Mohon tunggu...
Sindikat Jogja
Sindikat Jogja Mohon Tunggu... -

Paguyuban Jogja

Selanjutnya

Tutup

Politik

Prabowo Lebih Biasa Main Otot daripada Otak

21 Mei 2014   20:37 Diperbarui: 23 Juni 2015   22:16 225
+
Laporkan Konten
Laporkan Akun
Kompasiana adalah platform blog. Konten ini menjadi tanggung jawab bloger dan tidak mewakili pandangan redaksi Kompas.
Lihat foto
Politik. Sumber ilustrasi: FREEPIK/Freepik

Sadar atau tidak, Prabowo telah mengakui kerapuhannya dalam memimpin. Secara gamblang dan lugas, dia menyatakan bahwa dia belum berpengalaman di bidang politik. Mungkin saking pusingnya dia mengurus koalisi, panik takut kalah, duit habis banyak, sementara masih jauh dari kemenangan, akhirnya keceplosan. Pengakuan itu dia ungkapkan dalam acara deklarasi dukungan enam parpol terhadap pencapresannya, di rumah Polonia. Dalam kesempatan itu, Prabowo curhat tentang kelelahannya bergumul di dunia politik.

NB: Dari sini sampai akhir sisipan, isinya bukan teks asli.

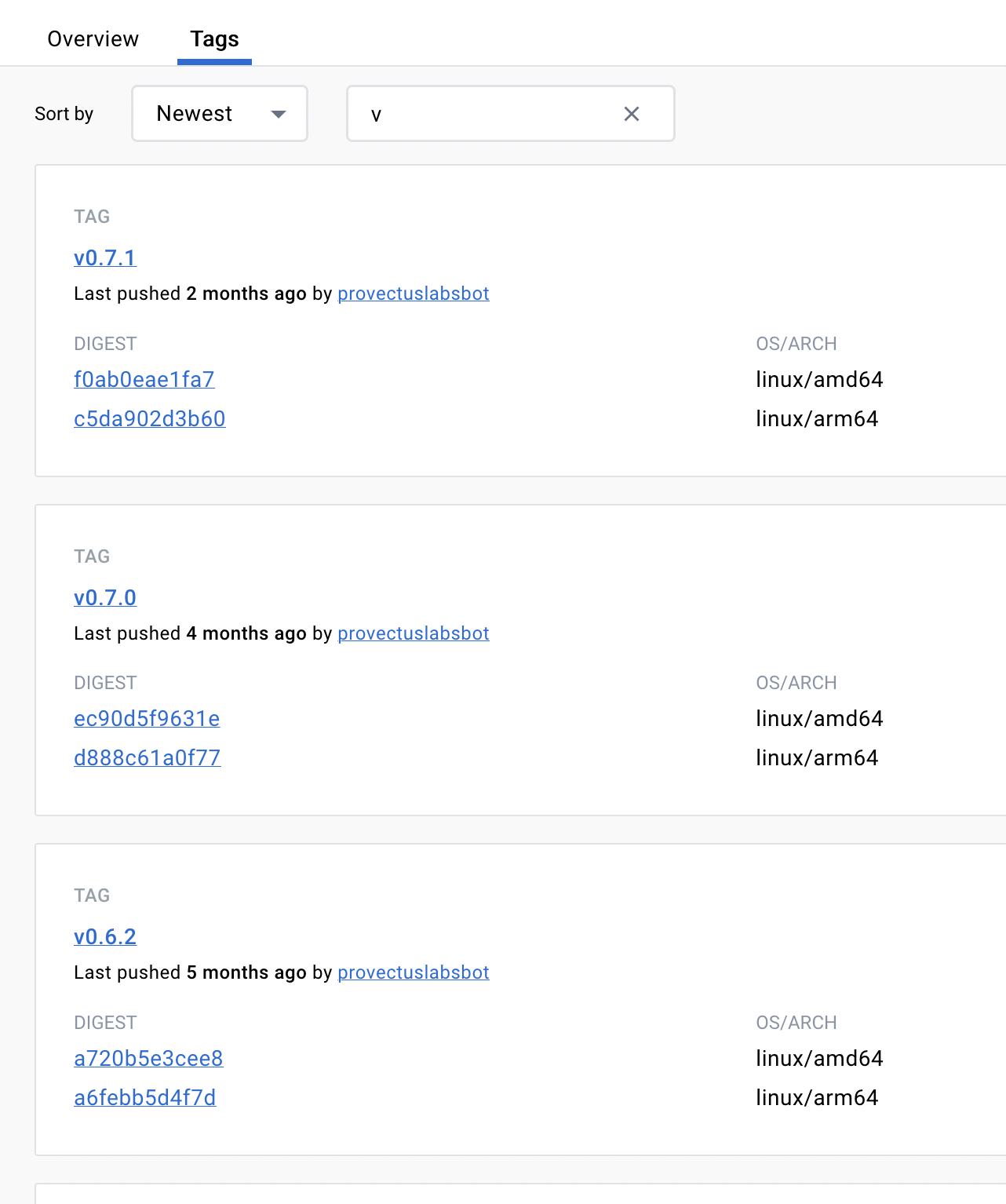Click inside the tag filter input field
Image resolution: width=1006 pixels, height=1204 pixels.
(x=487, y=114)
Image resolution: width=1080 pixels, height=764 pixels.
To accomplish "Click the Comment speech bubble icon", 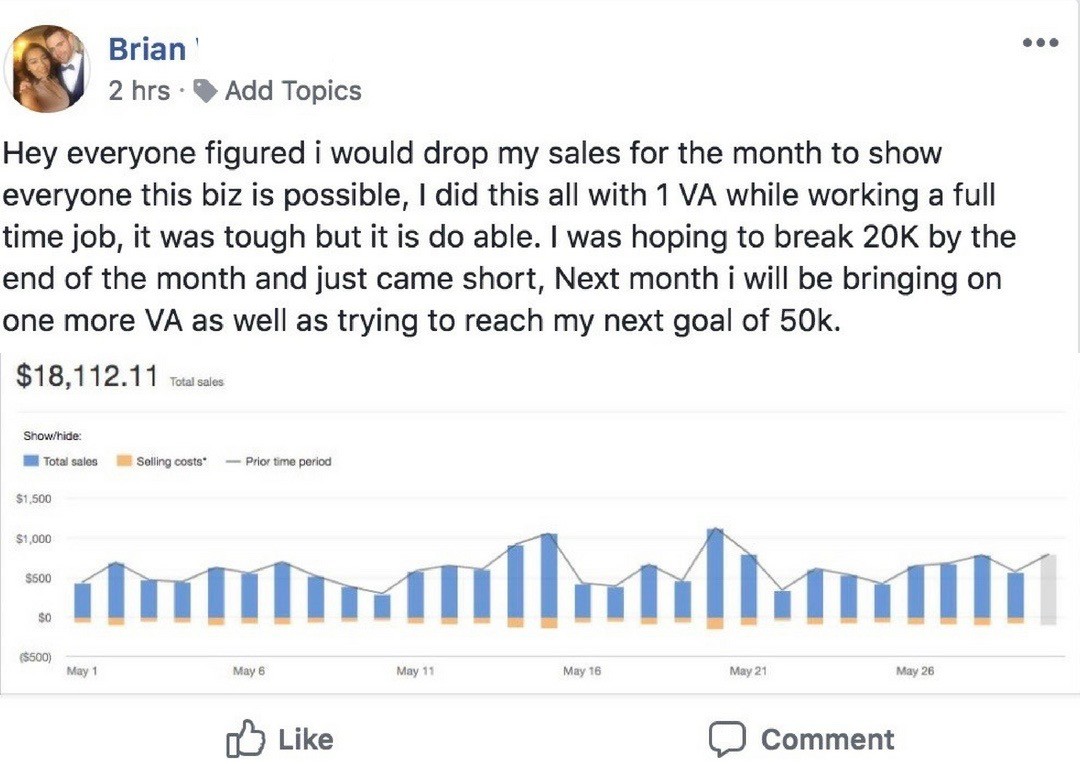I will [727, 739].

"Saya mantan prajurit mengakui politik ini melelahkan. Pengalaman saya di tentara belum apa-apanya dibanding politik di Indonesia," ucap Prabowo (kompas.com, 19/5/2014). Dia juga mengeluh bahwa dalam beberapa minggu terakhir sibuk membangun koalisi, sehingga sering tidak tidur. Pernyataan itu sedikit menggelikan, dan agak kontradiktif dibanding penampilannya saat kampanye di Gelora Bung Karno, dengan menaiki kuda dan menyelipkan keris mahal di pinggangnya.

Memang ganjil, karena sebagai prajurit yang beberapa kali menjalankan operasi militer, seharusnya dia pernah mengalami hal serupa. Saat terjun di lapangan, seorang prajurit harus terbiasa tidur dan makan seadanya, harus sering berjaga, dan sebagainya. Lalu kenapa Prabowo sampai mengeluhkan proses penggalangan koalisi yang kerap kali membuatnya tak bisa tidur? Jawabannya, adanya dua. Pertama karena tekanan psikhis yang tengah dia alami. Kedua, karena pertarungan kognitif berbeda dengan pertarungan fisik.

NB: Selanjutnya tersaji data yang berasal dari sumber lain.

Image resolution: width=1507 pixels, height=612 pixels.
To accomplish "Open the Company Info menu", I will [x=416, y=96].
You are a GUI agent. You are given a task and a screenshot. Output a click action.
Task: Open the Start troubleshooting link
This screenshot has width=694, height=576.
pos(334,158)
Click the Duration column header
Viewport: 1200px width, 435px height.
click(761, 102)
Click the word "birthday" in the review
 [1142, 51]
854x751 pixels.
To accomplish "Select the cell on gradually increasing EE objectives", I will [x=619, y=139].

Diakui atau tidak, kondisi psikhis Prabowo sedang mengalami kepanikan. Survei terakhir LSI Denny JA menunjukkan elektabilitas Jokowi masih unggul dibanding elektabilitasnya dengan perbandingan 35,42% untuk Jokowi-JK dan 22,75% untuk Prabowo Hatta (Detik.com, 20/05/2014). Padahal, untuk pemilu legislatif saja dia sudah habis 3 trilyun (tempo.co, 19/5/2014). Gimana nggak panik? Sementara perusahaannya masih menanggung utang 14 trilyun. Dalam bayangannya, semua utang bisa dia lunasi kalau memenangkan kursi Presiden. Ternyata, dah terlanjur habis banyak duit kemenangan itu masih jauh panggang dari api. Akhirnya, ya keceplosan deh.

Fakta kedua, tak bisa dipungkiri, tampaknya Prabowo lebih biasa main otot daripada otak. Akhirnya, ketika dipaksa main otak dalam menggalang koalisi harus kelelahan sampai curhat-curhat ke media. Premis ini tidak berlebihan dengan menimbang dua hal. Pertama, dia puluhan tahun jadi tentara, tapi tak pernah curhat kelelahan di depan media. Kedua, banyak politisi melakukan hal serupa dalam menggalang koalisi, tapi mereka juga nggak curhat. Berarti, memang Prabowo masih harus belajar banyak dalam menggunakan otaknya, biar nggak cepat ngeluh.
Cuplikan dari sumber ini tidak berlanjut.